▸ **SHORT PROBLEM**: Revise the entries below so that each "computer-use agent" becomes "desktop automation agent", keeping every other character the same.
--- START OF DATASET CONTENT ---
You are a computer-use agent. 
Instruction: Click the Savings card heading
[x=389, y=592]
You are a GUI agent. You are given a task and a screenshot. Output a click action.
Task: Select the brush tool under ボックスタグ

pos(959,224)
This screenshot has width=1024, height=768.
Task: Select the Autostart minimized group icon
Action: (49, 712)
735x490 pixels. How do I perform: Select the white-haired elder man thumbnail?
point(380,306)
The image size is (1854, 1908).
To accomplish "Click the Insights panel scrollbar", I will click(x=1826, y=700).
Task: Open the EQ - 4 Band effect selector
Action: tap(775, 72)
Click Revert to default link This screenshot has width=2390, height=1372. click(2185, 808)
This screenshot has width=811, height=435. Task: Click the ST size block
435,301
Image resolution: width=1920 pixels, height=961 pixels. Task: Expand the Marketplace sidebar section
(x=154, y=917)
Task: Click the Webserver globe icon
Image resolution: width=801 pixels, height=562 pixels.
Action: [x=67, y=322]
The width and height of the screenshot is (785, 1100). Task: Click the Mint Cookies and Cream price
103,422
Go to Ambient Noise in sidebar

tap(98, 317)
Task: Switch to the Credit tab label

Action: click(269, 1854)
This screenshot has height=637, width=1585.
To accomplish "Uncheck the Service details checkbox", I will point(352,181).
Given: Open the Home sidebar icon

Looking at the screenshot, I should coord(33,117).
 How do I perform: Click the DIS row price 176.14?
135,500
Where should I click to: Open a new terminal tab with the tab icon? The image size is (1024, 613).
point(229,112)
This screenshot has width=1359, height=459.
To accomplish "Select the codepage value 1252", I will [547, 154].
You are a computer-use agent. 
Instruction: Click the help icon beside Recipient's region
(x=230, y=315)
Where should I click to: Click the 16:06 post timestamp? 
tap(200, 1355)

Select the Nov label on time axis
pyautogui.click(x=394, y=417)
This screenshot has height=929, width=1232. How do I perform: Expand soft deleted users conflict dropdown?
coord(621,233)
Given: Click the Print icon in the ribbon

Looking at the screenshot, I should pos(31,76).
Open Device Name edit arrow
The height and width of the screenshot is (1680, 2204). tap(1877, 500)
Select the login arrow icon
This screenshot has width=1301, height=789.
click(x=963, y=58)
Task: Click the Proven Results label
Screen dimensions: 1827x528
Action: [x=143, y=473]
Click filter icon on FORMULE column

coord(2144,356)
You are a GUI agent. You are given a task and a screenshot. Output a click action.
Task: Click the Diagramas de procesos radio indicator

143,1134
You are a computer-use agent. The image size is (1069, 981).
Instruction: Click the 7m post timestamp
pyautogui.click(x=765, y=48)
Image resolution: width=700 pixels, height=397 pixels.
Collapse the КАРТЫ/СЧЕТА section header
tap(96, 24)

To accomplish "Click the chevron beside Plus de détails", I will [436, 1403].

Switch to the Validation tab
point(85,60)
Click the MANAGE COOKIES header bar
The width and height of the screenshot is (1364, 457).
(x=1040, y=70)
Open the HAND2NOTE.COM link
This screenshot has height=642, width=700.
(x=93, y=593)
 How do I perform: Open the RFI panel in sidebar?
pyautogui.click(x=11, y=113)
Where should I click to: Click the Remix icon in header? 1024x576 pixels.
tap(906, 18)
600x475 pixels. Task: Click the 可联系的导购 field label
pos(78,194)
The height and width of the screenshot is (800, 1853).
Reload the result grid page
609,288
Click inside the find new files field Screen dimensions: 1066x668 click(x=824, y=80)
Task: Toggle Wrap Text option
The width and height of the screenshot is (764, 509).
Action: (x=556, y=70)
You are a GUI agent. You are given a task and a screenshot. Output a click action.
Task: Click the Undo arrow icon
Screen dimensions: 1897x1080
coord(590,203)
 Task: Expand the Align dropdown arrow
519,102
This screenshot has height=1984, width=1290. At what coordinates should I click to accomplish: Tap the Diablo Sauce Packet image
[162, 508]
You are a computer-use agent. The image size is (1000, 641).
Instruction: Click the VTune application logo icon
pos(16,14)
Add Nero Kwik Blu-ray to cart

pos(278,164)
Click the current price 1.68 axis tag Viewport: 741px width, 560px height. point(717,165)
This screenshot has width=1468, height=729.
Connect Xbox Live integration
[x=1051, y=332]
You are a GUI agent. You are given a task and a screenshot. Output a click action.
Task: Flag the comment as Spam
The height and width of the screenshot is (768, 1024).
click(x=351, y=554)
--- END OF DATASET CONTENT ---
▸ **CORRECT RESPONSE**:
You are a desktop automation agent. 
Instruction: Click the Savings card heading
[x=389, y=592]
You are a GUI agent. You are given a task and a screenshot. Output a click action.
Task: Select the brush tool under ボックスタグ

pos(959,224)
This screenshot has width=1024, height=768.
Task: Select the Autostart minimized group icon
Action: (49, 712)
735x490 pixels. How do I perform: Select the white-haired elder man thumbnail?
point(380,306)
The image size is (1854, 1908).
To accomplish "Click the Insights panel scrollbar", I will click(x=1826, y=700).
Task: Open the EQ - 4 Band effect selector
Action: tap(775, 72)
Click Revert to default link This screenshot has width=2390, height=1372. click(2185, 808)
This screenshot has width=811, height=435. Task: Click the ST size block
435,301
Image resolution: width=1920 pixels, height=961 pixels. Task: Expand the Marketplace sidebar section
(x=154, y=917)
Task: Click the Webserver globe icon
Image resolution: width=801 pixels, height=562 pixels.
Action: [x=67, y=322]
The width and height of the screenshot is (785, 1100). Task: Click the Mint Cookies and Cream price
103,422
Go to Ambient Noise in sidebar

tap(98, 317)
Task: Switch to the Credit tab label

Action: click(269, 1854)
This screenshot has height=637, width=1585.
To accomplish "Uncheck the Service details checkbox", I will point(352,181).
Given: Open the Home sidebar icon

Looking at the screenshot, I should coord(33,117).
 How do I perform: Click the DIS row price 176.14?
135,500
Where should I click to: Open a new terminal tab with the tab icon? The image size is (1024, 613).
point(229,112)
This screenshot has width=1359, height=459.
To accomplish "Select the codepage value 1252", I will [547, 154].
You are a desktop automation agent. 
Instruction: Click the help icon beside Recipient's region
(x=230, y=315)
Where should I click to: Click the 16:06 post timestamp? 
tap(200, 1355)

Select the Nov label on time axis
pyautogui.click(x=394, y=417)
This screenshot has height=929, width=1232. How do I perform: Expand soft deleted users conflict dropdown?
coord(621,233)
Given: Click the Print icon in the ribbon

Looking at the screenshot, I should pos(31,76).
Open Device Name edit arrow
The height and width of the screenshot is (1680, 2204). tap(1877, 500)
Select the login arrow icon
This screenshot has width=1301, height=789.
click(x=963, y=58)
Task: Click the Proven Results label
Screen dimensions: 1827x528
Action: [x=143, y=473]
Click filter icon on FORMULE column

coord(2144,356)
You are a GUI agent. You are given a task and a screenshot. Output a click action.
Task: Click the Diagramas de procesos radio indicator

143,1134
You are a desktop automation agent. The image size is (1069, 981).
Instruction: Click the 7m post timestamp
pyautogui.click(x=765, y=48)
Image resolution: width=700 pixels, height=397 pixels.
Collapse the КАРТЫ/СЧЕТА section header
tap(96, 24)

To accomplish "Click the chevron beside Plus de détails", I will [436, 1403].

Switch to the Validation tab
point(85,60)
Click the MANAGE COOKIES header bar
The width and height of the screenshot is (1364, 457).
(x=1040, y=70)
Open the HAND2NOTE.COM link
This screenshot has height=642, width=700.
(x=93, y=593)
 How do I perform: Open the RFI panel in sidebar?
pyautogui.click(x=11, y=113)
Where should I click to: Click the Remix icon in header? 1024x576 pixels.
tap(906, 18)
600x475 pixels. Task: Click the 可联系的导购 field label
pos(78,194)
The height and width of the screenshot is (800, 1853).
Reload the result grid page
609,288
Click inside the find new files field Screen dimensions: 1066x668 click(x=824, y=80)
Task: Toggle Wrap Text option
The width and height of the screenshot is (764, 509).
Action: (x=556, y=70)
You are a GUI agent. You are given a task and a screenshot. Output a click action.
Task: Click the Undo arrow icon
Screen dimensions: 1897x1080
coord(590,203)
 Task: Expand the Align dropdown arrow
519,102
This screenshot has height=1984, width=1290. At what coordinates should I click to accomplish: Tap the Diablo Sauce Packet image
[162, 508]
You are a desktop automation agent. The image size is (1000, 641).
Instruction: Click the VTune application logo icon
pos(16,14)
Add Nero Kwik Blu-ray to cart

pos(278,164)
Click the current price 1.68 axis tag Viewport: 741px width, 560px height. point(717,165)
This screenshot has width=1468, height=729.
Connect Xbox Live integration
[x=1051, y=332]
You are a GUI agent. You are given a task and a screenshot. Output a click action.
Task: Flag the comment as Spam
The height and width of the screenshot is (768, 1024).
click(x=351, y=554)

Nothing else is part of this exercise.